Toxic epidermal necrolysis or Lyell's syndrome is a rare life threatening skin disease, usually caused by a reaction to pharmaceuticals. It is a form of Stevens-Johnson syndrome, but differs from the amount of skin affected (generally over 30% of the body). The top layer of skin detaches from the lower layers, leaving the body vulnerable to infection. Sepsis and multiple organ failure are common complications. It is far more common in patients with AIDS.
The disease usually appears after two to four weeks after exposure to the pharmaceutical that causes it, but can appear forty-eight hours after exposure if the patient has had a previous severe reaction to the drug. It usually presents with skin redness and a constellation of prosaic symptoms such as lack of appetite and what appears to be influenza. This progresses to necrosis, lesions, usually on the trunk, then large growing blisters. In most cases, the eyes, mouth and genitals are affected. Mouth involvement can make eating impossible, requiring a feeding tube.

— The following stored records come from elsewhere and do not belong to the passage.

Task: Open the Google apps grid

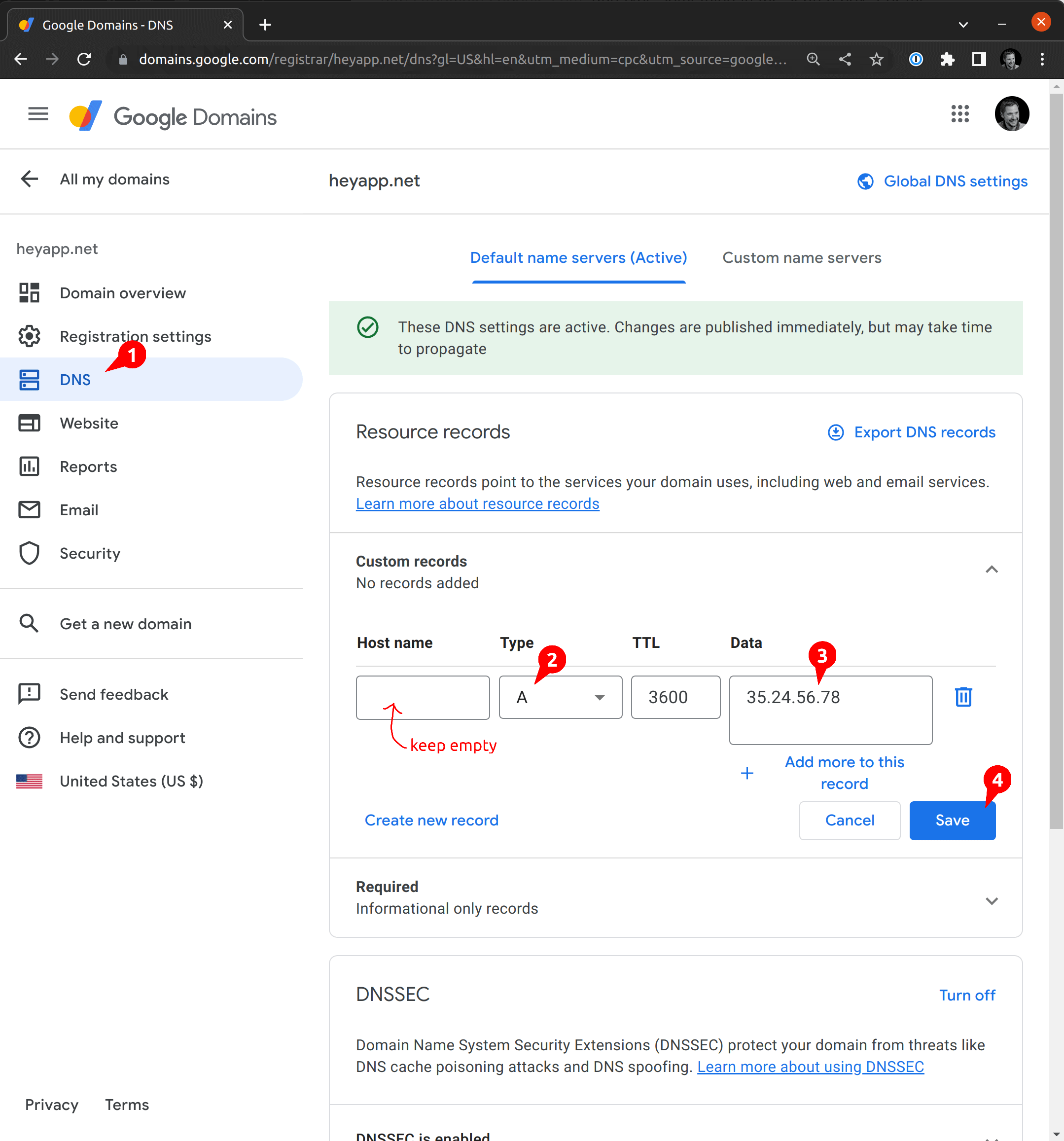Action: click(x=959, y=114)
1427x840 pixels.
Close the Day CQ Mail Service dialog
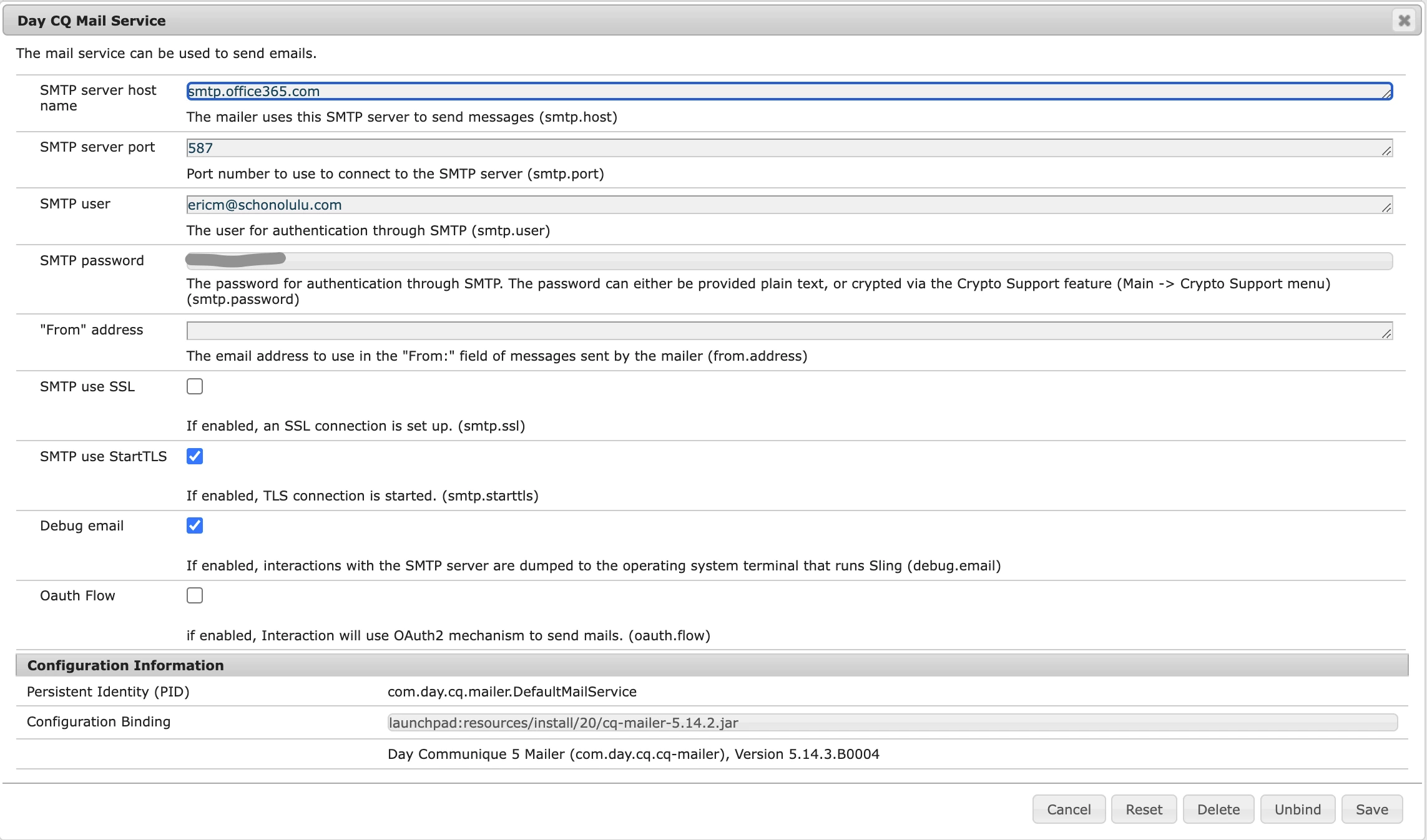(1404, 21)
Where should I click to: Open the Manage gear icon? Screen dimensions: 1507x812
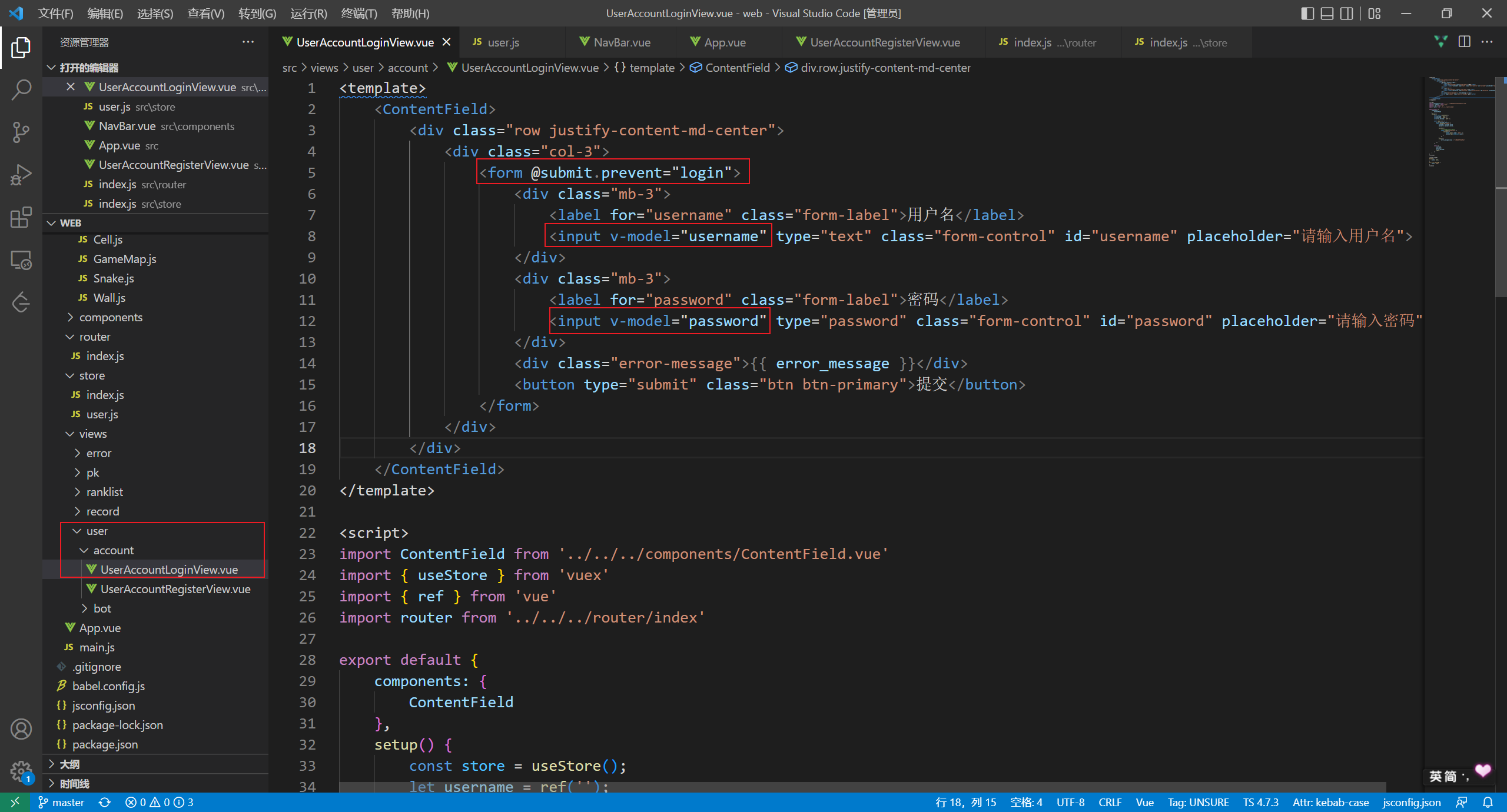point(21,770)
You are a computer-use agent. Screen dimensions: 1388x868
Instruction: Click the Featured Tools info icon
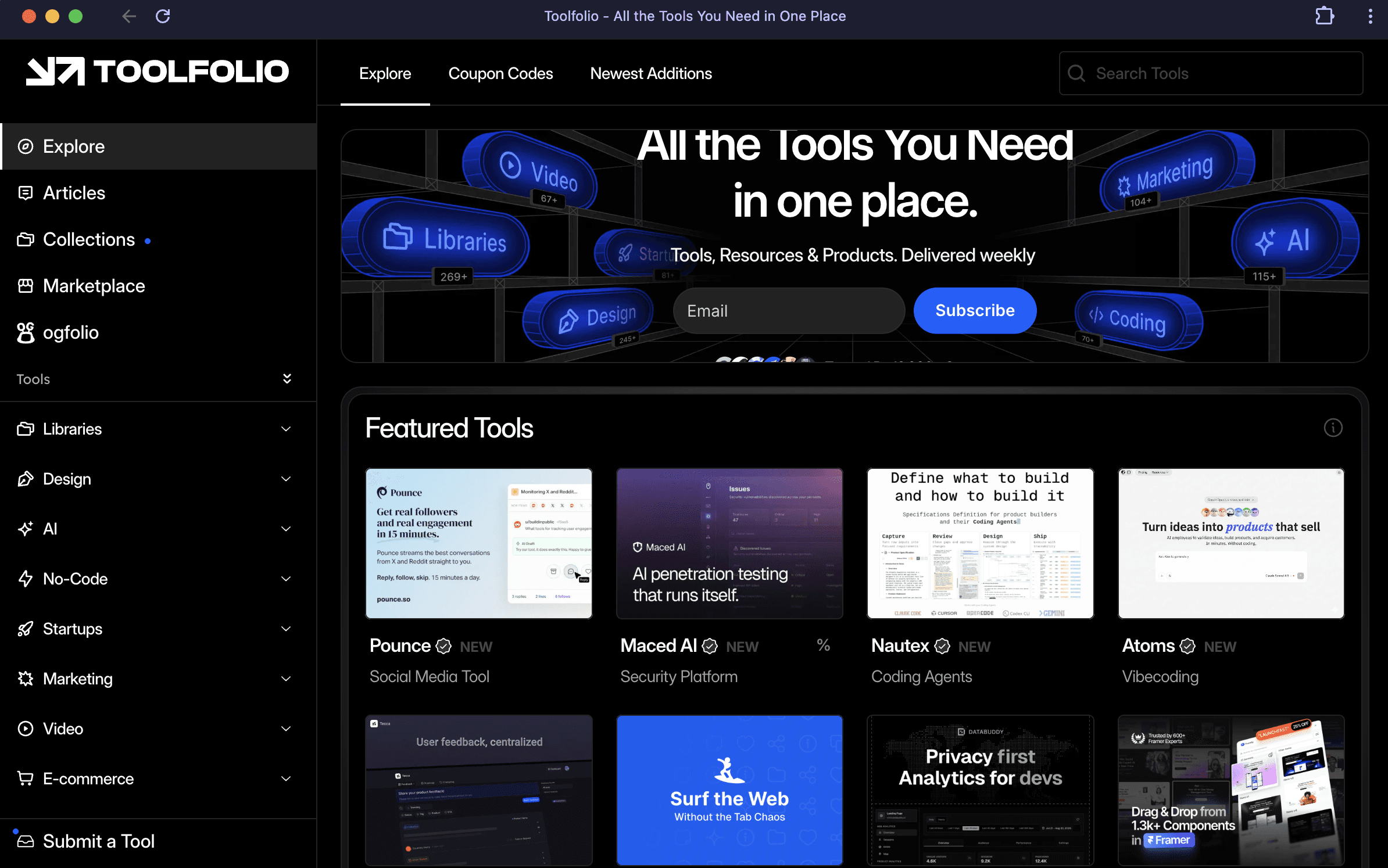pos(1333,428)
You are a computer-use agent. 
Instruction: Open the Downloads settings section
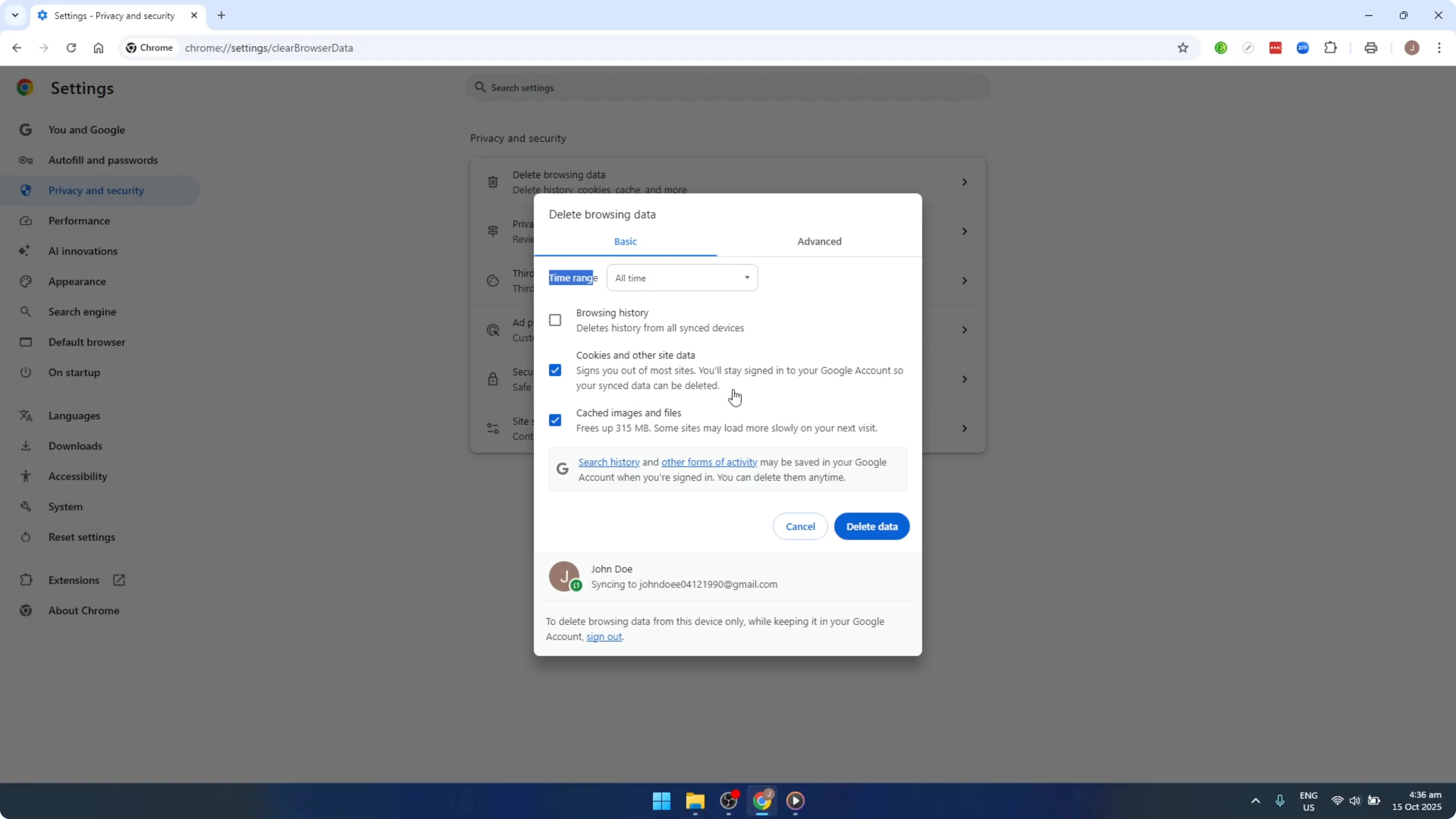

When diagnosed, the causative agent should be immediately discontinued. Patients should be given intensive care, similar to what a burn patient would receive.
Mortality is highly dependent on a number of factors such as age (more serious in older patients), tachycardia, existing cancer, quick progression, high BUN levels, high glucose levels and low bicarbonate levels. A patient with none of these additional factors has about a 97% chance of survival, while a patient with five or more has only about a 5% chance. Even survivors can have long term damage.